Retour :  Sommaire Lévy  -  Accueil Analyses  - Ressources  -  Mises à jour



Une alliance de despotes
Gideon Lévy 



" Le discours du Premier ministre devant le Congrès américain a-t-il été interrompu par des applaudissements 38 fois comme l’indiquent le Maariv et Ha’aretz, ou 41 comme le publie Yedioth Ahronoth ? Fut-ce le « discours de sa vie », « le tour de piste de la victoire » ?" 

Mais est-ce le problème ? Ceux qui ont lu la pléthore d’éloges qui a traversé dans un même élan la presse israélienne en faveur d’Ehud Olmert pourraient croire que ce fut une visite historique qui aurait réussi à faire avancer sérieusement la réalisation de la paix au Moyen-Orient. Il n’en fut rien.

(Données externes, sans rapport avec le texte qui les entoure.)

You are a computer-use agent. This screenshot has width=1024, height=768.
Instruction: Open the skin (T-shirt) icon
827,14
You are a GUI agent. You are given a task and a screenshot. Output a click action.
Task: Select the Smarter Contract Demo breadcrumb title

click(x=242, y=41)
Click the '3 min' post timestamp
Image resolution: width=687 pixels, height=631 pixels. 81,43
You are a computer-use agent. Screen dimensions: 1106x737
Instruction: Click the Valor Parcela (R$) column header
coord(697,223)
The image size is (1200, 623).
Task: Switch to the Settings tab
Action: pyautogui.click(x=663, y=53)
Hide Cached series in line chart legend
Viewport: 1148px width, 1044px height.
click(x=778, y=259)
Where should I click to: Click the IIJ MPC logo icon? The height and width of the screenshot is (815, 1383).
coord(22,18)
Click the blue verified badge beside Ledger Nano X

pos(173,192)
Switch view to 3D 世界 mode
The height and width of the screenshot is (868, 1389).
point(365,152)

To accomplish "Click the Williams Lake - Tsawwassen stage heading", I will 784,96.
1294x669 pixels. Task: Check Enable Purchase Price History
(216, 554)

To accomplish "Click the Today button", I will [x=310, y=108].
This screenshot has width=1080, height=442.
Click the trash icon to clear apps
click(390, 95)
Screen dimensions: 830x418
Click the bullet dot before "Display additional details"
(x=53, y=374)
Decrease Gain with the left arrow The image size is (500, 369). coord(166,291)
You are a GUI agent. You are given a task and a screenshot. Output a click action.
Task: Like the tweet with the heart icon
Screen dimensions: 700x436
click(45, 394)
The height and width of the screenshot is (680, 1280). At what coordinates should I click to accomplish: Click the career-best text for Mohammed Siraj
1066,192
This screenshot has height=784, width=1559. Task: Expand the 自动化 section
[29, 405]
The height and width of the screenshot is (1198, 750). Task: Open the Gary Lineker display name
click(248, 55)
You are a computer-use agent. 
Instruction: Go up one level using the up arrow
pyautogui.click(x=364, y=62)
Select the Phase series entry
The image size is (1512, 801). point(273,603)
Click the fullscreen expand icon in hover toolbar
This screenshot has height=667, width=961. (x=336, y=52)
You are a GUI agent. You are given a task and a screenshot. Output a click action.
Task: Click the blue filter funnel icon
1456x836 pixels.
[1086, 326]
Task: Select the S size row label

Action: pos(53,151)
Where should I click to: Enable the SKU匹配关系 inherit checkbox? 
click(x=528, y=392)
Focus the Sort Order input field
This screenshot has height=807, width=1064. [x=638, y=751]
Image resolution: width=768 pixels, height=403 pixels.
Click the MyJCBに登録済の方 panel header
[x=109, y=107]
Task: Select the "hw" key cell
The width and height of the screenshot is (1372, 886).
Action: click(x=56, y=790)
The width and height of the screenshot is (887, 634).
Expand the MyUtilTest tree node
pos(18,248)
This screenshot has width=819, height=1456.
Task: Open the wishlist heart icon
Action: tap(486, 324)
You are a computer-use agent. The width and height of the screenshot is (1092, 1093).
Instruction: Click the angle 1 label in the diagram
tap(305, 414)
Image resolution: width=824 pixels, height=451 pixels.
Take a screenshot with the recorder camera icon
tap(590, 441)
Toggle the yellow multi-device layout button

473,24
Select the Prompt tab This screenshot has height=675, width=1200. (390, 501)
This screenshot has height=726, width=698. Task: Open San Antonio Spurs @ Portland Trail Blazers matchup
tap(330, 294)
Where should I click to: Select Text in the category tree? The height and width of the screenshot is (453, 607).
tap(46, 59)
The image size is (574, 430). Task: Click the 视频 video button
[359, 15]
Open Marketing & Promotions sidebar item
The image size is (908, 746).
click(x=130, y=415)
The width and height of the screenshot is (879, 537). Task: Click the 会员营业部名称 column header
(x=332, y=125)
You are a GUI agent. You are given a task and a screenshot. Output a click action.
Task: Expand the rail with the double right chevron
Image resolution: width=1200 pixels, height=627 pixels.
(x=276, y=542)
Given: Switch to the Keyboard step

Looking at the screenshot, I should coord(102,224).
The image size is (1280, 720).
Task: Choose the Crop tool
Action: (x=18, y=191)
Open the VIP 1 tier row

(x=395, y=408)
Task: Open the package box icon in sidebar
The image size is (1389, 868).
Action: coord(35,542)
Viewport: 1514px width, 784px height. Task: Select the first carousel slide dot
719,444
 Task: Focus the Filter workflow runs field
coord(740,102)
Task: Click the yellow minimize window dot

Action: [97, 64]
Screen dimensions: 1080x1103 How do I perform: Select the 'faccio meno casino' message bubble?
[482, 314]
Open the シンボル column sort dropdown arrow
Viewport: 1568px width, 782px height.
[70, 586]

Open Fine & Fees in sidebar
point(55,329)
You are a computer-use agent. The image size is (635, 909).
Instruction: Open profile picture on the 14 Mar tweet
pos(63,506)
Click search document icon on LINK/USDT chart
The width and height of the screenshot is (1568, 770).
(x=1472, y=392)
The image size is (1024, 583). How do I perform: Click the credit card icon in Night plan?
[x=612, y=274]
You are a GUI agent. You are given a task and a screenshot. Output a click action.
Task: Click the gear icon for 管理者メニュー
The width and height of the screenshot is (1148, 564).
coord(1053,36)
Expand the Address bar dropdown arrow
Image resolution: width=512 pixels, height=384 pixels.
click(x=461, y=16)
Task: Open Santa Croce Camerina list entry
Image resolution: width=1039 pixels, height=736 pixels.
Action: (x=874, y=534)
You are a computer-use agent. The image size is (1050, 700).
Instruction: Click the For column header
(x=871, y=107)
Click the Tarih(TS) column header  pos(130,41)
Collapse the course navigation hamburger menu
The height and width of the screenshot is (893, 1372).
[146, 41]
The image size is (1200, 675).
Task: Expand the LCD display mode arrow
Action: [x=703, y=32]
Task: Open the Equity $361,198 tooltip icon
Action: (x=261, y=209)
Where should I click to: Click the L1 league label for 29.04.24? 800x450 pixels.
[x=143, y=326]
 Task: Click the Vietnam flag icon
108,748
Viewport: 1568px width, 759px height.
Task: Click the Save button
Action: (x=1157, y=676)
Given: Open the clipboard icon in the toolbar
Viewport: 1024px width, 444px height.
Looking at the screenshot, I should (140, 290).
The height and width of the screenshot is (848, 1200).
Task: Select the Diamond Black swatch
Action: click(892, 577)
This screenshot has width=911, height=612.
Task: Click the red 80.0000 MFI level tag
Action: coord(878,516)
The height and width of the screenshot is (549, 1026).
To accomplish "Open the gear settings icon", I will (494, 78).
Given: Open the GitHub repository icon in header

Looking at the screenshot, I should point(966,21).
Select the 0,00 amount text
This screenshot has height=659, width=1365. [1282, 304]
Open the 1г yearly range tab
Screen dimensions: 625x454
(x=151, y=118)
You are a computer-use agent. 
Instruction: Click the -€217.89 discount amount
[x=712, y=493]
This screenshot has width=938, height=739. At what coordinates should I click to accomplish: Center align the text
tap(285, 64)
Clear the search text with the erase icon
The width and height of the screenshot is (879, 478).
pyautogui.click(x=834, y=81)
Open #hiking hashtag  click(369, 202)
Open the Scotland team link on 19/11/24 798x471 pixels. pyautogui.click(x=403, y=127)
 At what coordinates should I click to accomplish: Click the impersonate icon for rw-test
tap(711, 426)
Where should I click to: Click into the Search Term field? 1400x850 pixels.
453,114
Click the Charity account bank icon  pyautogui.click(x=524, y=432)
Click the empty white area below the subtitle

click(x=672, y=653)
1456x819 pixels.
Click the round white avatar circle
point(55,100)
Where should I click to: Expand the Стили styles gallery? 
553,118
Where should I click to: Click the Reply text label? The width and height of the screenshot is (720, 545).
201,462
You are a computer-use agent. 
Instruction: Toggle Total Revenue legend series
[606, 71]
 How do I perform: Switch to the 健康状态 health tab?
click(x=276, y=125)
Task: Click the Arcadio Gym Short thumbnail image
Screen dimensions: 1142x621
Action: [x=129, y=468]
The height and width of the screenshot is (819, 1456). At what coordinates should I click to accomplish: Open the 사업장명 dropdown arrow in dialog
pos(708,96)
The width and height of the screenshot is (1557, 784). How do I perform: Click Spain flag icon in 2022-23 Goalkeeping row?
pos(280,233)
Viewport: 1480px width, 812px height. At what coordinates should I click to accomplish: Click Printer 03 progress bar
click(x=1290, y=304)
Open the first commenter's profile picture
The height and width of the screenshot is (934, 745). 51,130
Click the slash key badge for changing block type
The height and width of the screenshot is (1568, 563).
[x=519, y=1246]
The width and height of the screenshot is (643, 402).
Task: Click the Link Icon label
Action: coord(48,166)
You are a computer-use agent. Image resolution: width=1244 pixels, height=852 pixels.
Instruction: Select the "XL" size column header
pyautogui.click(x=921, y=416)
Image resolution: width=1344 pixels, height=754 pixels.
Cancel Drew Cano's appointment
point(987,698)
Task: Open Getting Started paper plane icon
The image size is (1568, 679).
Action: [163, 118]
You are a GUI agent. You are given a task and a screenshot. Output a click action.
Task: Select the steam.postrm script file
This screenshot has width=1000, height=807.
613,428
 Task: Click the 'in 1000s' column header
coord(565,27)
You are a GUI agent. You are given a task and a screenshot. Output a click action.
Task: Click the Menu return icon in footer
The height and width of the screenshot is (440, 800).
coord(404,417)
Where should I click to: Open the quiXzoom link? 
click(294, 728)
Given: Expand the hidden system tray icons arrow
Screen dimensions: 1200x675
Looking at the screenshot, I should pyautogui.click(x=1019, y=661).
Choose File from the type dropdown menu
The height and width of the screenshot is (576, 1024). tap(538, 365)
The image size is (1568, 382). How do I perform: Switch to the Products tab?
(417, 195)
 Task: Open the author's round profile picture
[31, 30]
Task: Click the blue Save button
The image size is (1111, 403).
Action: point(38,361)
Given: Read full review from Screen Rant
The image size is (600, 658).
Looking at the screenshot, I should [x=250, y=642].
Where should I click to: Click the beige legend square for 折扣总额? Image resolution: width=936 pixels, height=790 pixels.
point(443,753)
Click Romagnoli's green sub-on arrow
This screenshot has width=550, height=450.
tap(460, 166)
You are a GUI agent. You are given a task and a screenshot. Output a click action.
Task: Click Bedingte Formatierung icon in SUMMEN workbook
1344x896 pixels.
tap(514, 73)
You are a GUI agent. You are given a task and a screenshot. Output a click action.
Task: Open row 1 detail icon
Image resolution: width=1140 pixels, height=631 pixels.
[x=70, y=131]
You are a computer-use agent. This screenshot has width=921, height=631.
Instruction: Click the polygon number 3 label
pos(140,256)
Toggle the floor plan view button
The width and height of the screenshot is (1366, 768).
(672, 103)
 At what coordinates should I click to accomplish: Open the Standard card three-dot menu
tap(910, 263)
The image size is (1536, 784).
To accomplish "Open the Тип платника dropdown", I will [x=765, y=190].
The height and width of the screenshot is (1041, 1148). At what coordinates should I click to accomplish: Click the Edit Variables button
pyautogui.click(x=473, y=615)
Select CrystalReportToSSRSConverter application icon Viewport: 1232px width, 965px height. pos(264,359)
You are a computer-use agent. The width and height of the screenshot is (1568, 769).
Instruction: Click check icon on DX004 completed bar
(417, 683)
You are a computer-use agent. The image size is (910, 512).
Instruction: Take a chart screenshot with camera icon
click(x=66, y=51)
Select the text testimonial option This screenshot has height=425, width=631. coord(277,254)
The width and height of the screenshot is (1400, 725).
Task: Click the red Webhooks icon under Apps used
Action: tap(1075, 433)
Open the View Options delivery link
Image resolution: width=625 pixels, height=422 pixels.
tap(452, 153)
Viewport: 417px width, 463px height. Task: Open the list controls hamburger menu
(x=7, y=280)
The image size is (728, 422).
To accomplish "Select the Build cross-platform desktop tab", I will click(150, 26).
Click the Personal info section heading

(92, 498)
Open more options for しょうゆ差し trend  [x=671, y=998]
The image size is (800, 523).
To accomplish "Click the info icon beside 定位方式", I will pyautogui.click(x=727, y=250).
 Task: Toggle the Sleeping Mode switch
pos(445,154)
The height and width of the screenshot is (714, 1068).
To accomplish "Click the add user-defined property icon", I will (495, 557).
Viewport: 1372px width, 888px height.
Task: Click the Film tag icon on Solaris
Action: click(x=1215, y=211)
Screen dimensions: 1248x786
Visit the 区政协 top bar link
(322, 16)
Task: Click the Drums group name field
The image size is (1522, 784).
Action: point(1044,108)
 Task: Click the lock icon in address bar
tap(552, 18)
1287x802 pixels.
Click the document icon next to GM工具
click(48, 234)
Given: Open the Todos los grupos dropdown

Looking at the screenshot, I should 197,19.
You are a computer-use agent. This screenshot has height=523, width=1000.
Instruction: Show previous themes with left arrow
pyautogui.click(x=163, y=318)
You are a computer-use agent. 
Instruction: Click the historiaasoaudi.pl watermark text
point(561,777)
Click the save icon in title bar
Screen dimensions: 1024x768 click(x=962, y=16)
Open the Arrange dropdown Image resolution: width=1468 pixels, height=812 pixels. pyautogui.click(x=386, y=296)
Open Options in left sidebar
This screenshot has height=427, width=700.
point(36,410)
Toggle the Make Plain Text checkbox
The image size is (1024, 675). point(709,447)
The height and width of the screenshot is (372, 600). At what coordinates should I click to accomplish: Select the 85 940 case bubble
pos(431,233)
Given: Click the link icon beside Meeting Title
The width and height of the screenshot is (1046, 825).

A Washington, il y a eu la rencontre de deux chefs d’Etats qui partagent, comme le dit justement le Premier ministre dans son discours, « des principes et des valeurs communs ». Les Etats-Unis et Israël sont deux des pays les plus détestés dans le monde d’aujourd’hui. Tous les deux sont responsables d’occupations violentes et de tueries d’innocents ; tous les deux combattent le terrorisme sans prendre en considération ses raisons et ses véritables causes ; tous les deux mettent en danger la paix du monde et leurs dirigeants distillent de grandes phrases sur la paix vides de sens ; tous les deux s’entourent avec des murs. La seule différence entre les deux, c’est qu’aux USA on commence à sortir de la supercherie de la guerre criminelle d’Iraq, après trois ans ; en Israël, les gens croient toujours dans tous les mensonges passés sur le lien entre territoires et sécurité, 39 ans encore après le début de l’occupation.

L’alliance, renforcée, établie entre le Premier ministre israélien et le Président américain est une alliance de despotes, deux despotes qui se croient autorisés à faire ce qui est interdit aux autres dans le monde. L’Amérique et Israël peuvent se servir de toutes les armes possibles selon leur gré alors que dans le même temps ils menacent quiconque essaierait de faire la même chose. Pourquoi ? Parce qu’ils sont forts. Telles sont les véritables valeurs qui ont permis à Olmert d’obtenir 38 ou 41 interruptions ; Olmert « a tendu la main » à Mahmoud Abbas, « une main pacifique », depuis Washington. Même le long bras d’Israël ne peut traverser l’Atlantique, depuis la Colline du Capitole [celle du Congrès américain - ndt] jusqu’aux ruines de la moquata à Ramallah. S’il l’avait voulu vraiment, Olmert aurait fait le déplacement de 15 minutes jusqu’au bureau d’Abbas.

Le « Président » Abbas, comme Olmert l’a appelé pour la première fois dans un geste vide de signification, a longtemps cherché les négociations, il est le leader le plus modéré que les Palestiniens n’ont jamais eu. Mais Olmert, et Ariel Sharon avant lui, ont refusé systématiquement la main d’Abbas tendue pour la paix.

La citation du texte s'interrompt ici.